Trump administration officially pulls $4B from California high-speed rail
AI-generated summary reviewed by our newsroom.
- Trump administration rescinds $4B in federal grants for California rail project.
- State leaders dispute legality of defunding, cite ongoing Central Valley work.
- Federal audit cites mismanagement; state eyes Cap-and-Trade to replace funds.
It’s official.
The Trump administration has announced it is pulling $4B in unspent federal grants for California’s high-speed rail project.
“This is California’s fault,” U.S. Secretary of Transportation Sean Duffy said Wednesday evening in a statement. “(Gov. Gavin) Newsom and the complicit Democrats have enabled this waste for years.”
Newsom quickly issued a response to the federal government’s decision, describing the defunding of the California project as “Trump’s latest gift to China.”
“Trump wants to hand China the future and abandon the Central Valley,” Newsom said in a news release. “We won’t let him.”
A legal battle over the money may be on the horizon, as both Newsom and Ian Choudri, CEO of Calfornia’s High-Speed Rail Authority, called the rescission of the money “illegal” on Wednesday. Though the decision was not unexpected, it could create further delays for the project in the Central Valley.
The rescinded grants — a $929 million award from 2010 and $3 billion award from 2023 — were earmarked for the construction of a downtown Fresno station, and extensions from Shafter to Bakersfield and Madera to Merced. They came under threat in February, when President Donald Trump directed Duffy to launch an audit to determine whether the money should be stripped.
In the months since, Trump continuously signaled his intention to defund the California project, as he did during his first term by pulling $1 billion that was later restored during Joe Biden’s presidency. Trump has long criticized the California project over its lack of progress toward connecting the state’s major urban centers.
It was initially envisioned as a Los Angeles-to-San Francisco line that would cost up to $33 billion and be operational by 2020. But the project has been plagued by delays and cost increases in the 17 years since California voters first approved a bond for its construction. The latest estimates indicate completing the project as originally envisioned could top $100 billion.
The main focus today is the completion of a 172-mile Bakersfield-to-Merced railway by 2033, and fully-funded construction is underway on 119 miles between Shafter and Madera.

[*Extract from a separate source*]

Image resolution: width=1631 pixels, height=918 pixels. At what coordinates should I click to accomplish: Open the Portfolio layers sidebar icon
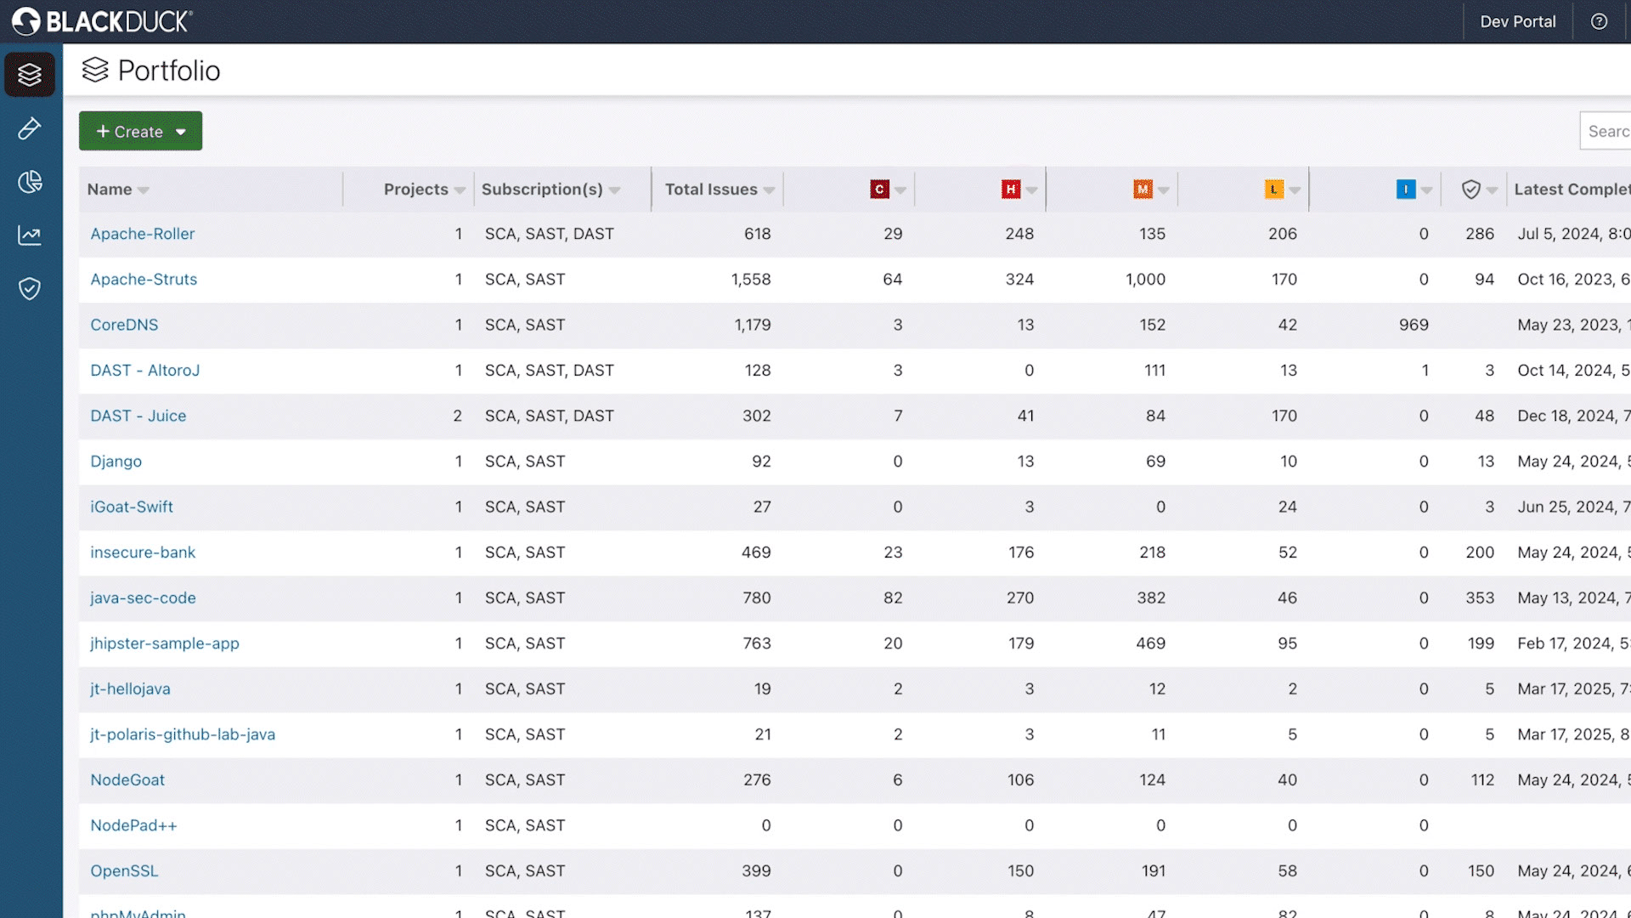pos(30,75)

Determining whether the state is capable of completing the Central Valley stretch by 2033 was also the focus of the federal audit. Its findings were released last month in a scathing report that concluded the state’s rail authority has made little progress and misrepresented its ability to finish the Bakersfield-to-Merced line.
In a Wednesday letter to Choudri, Duffy reiterated the federal government’s position that the state’s rail authority has broken the terms of the two grant agreements in question.
“After over a decade of failures, CHSRA’s mismanagement and incompetence has proven it cannot build its train to nowhere on time or on budget,” Duffy said Wednesday. “It’s time for this boondoggle to die.”
Newsom calls rail defunding ‘illegal’
Newsom and Choudri on Wednesday disputed the claim that the project has made minimal progress. They noted active construction across the Central Valley, including more than 50 major railway structures and 60 miles of guideway being complete.
But Wednesday’s announcement from the federal government did not come as a surprise to them.
California’s high-speed rail leaders have already pivoted to seeking a steady flow of funding for the project through the state’s Cap-and-Trade program. The program generates public dollars from companies that buy credits at state auctions to offset their greenhouse gas emissions. Newsom has proposed that the program be extended to 2045 and allocate $1 billion annually for high-speed rail.
Henry Perea, a rail authority board member from Fresno, previously told The Fresno Bee he expects that the state will sue the Trump administration over this decision — as it did during Trump’s first term.
In his Wednesday statement, Choudri said the cancellation of the federal grants “isn’t just wrong — it’s illegal.”
“These are legally binding agreements, and the Authority has met every obligation, as confirmed by repeated federal reviews, as recently as February 2025,” he said.
Newsom said the state is “putting all options on the table to fight this illegal action.”